I’ve mentioned before that I am currently working with the Lafayette Transitional Housing Center (LTHC) for one of my classes at Purdue. The class, PR For Social Change, aims to provide students with some real world PR experience, while doing some good at the same time. Working with LTHC recently has shown me how many misconceptions about the issue of homelessness there are. Since I’m going to be working with them so much over the upcoming months, it’s important for my readers to better understand the issue of homelessness.
So, of course, I’m going to practice my writing skills while talking about an important issue in the community- and the world to be honest, at the same time. We’ll call this an op-ed.

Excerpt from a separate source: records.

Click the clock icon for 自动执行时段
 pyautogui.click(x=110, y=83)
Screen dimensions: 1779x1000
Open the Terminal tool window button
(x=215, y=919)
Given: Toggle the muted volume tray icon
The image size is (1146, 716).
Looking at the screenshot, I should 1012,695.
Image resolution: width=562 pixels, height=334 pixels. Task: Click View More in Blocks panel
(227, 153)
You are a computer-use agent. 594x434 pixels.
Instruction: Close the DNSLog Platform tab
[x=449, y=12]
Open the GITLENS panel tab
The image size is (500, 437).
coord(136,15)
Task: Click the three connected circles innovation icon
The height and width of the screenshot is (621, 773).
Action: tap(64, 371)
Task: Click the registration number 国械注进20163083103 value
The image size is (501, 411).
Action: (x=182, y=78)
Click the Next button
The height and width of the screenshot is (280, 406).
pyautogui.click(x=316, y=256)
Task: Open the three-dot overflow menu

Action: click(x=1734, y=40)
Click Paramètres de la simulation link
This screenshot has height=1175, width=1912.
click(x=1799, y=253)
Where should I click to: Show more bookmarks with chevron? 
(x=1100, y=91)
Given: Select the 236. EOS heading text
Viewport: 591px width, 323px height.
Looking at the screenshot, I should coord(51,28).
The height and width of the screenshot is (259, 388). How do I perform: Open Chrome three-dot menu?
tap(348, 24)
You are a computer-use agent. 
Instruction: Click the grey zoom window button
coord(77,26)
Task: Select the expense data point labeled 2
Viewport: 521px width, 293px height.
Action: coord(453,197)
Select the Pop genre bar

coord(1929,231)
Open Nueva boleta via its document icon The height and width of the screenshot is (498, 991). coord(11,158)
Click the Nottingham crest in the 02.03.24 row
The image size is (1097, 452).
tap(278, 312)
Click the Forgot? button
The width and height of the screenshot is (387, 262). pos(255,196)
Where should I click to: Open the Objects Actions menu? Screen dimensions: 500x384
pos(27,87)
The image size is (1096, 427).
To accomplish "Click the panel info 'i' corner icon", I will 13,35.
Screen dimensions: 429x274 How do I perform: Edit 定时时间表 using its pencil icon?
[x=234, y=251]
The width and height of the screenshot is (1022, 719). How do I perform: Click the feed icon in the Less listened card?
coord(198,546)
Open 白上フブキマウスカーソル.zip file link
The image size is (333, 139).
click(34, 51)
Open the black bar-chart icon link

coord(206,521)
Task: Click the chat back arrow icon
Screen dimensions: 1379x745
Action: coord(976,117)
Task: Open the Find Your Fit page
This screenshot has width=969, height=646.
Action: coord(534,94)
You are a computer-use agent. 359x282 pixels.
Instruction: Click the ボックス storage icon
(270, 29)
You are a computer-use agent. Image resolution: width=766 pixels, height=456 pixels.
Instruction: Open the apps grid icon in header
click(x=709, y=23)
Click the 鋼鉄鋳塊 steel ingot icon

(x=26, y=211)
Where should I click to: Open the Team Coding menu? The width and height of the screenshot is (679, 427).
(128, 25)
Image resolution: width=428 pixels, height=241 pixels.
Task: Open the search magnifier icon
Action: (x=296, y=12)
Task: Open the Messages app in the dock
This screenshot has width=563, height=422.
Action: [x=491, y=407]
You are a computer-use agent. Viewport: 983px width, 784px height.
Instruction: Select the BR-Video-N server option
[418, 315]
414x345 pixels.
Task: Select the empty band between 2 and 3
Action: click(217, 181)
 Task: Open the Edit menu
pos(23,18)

Homelessness can best be understood by viewing the issue as a spectrum. Many of us have the common belief that all homeless people are mentally ill, or lazy, or drug addicts and alcoholics. This isn’t entirely fair though. On the left end of this spectrum, we have what’s known as “situational homelessness”. People who are just down on their luck. They may have had a bad few months, or a bad year. They may have gotten hurt or sick, and unable to work, lost their house and/or car. What may have once felt like a stable, happy life for these individuals was torn from them often with little to no notice. Situationally homeless individuals often just need help getting back on track. They may need a place to stay for a few weeks until they get a new job and some income. They may need help with rent in their new place for a few months as they get their affairs in order.
At the other end of this spectrum is what’s known as “chronic homelessness”. These are people that have been homeless for over 3 years, some for decades. Individuals experiencing chronic homelessness can no longer (or in some cases, never could) support themselves on their own. They no longer have the skills necessary to contribute to society that many of us take for granted. Mundane tasks that seem common sense to many, become serious challenges: holding down a job, taking the trash out, mowing the lawn, paying bills on time. Individuals experiencing chronic homelessness need long-term, intensive support. In terms of LTHC, this can come in the form of permanent supportive housing services. These are small inexpensive apartments with assistive services provided that have been established with the chronically homeless in mind.
But- why? Why are they homeless? Why can’t they do something as easy as take the trash out every week or pay an electric bill? Why can’t they just get a job?
Well, it’s not so simple. It’s never so simple, is it?
Take for example, a man named Ivan. We heard Ivan’s story in a United Way video when we first started working with LTHC. Ivan owned a business in downtown Lafayette, Main Street Wine and Cheese. He had worked his entire life, had been a chef at previous restaurants, and poured his heart and soul into starting his own. Until it went under. Ivan suddenly found himself in a situation he never imagined could have happened to him. He was homeless. Actually homeless. He couldn’t believe it. He had gone from a purveyor of fine wines and cheeses to the bourgeoisie to being on the street. In less than a year.
He couldn’t find work elsewhere, either. Think about how difficult it would be to get a job without a permanent address. Ivan also worked in the restaurant industry; even if he had gotten a job, how could he have showered and cleaned up everyday to get to the restaurant? Not many would appreciate their waiter or cook roaming around having gone days without a shower, unshaven, and disheveled. Where would he put his somehow clean clothes (including his work outfit), razor, deodorant, toothbrush and toothpaste? These are all things that we take for granted. People experiencing homelessness don’t have access to these facilities and advantages we use without thinking everyday-that’s what makes them homeless.
(Ivan is now no longer experiencing homelessness, and is currently working with LTHC to give back after they helped him get back on his feet)
It should be said that alcoholism, drug addiction, and mental illness rates are indeed far higher in people experiencing homelessness than in those not, especially so in those who are chronically homeless. These underlying issues compound, and make it even harder to integrate back into productive society.
So, in order to help people experiencing homelessness, we need to do more than just provide a roof and a cot. We need to treat the underlying issues, reteach the skills they need, and break the cycle of homelessness. This is what LTHC strives to do. Rather than just provide a shelter, which doesn’t help to solve the issue; LTHC provides services to get these people out of their situation. The center provides shelter and food, but also computers to look for a place to live, clothes and counselors for job interviews, supplies to get people by until their first paycheck comes in, and more. LTHC is also currently planning to build a new center that will provide 24/7 service for those in need of it.
Without a solid understanding of what homelessness truly looks like, and without community support, organizations that try to help will merely spin their wheels. Homelessness is more than the stereotype. It could be your neighbor or friend; it could happen to anyone. I had to write about this today to start to build a foundation of a better understanding. There is a social norm to avoid the homeless, to ignore the beggar, and to pretend the issue doesn’t exist. As long as this norm exists, though, we’re going to be fighting an uphill battle trying to help out our fellow community members.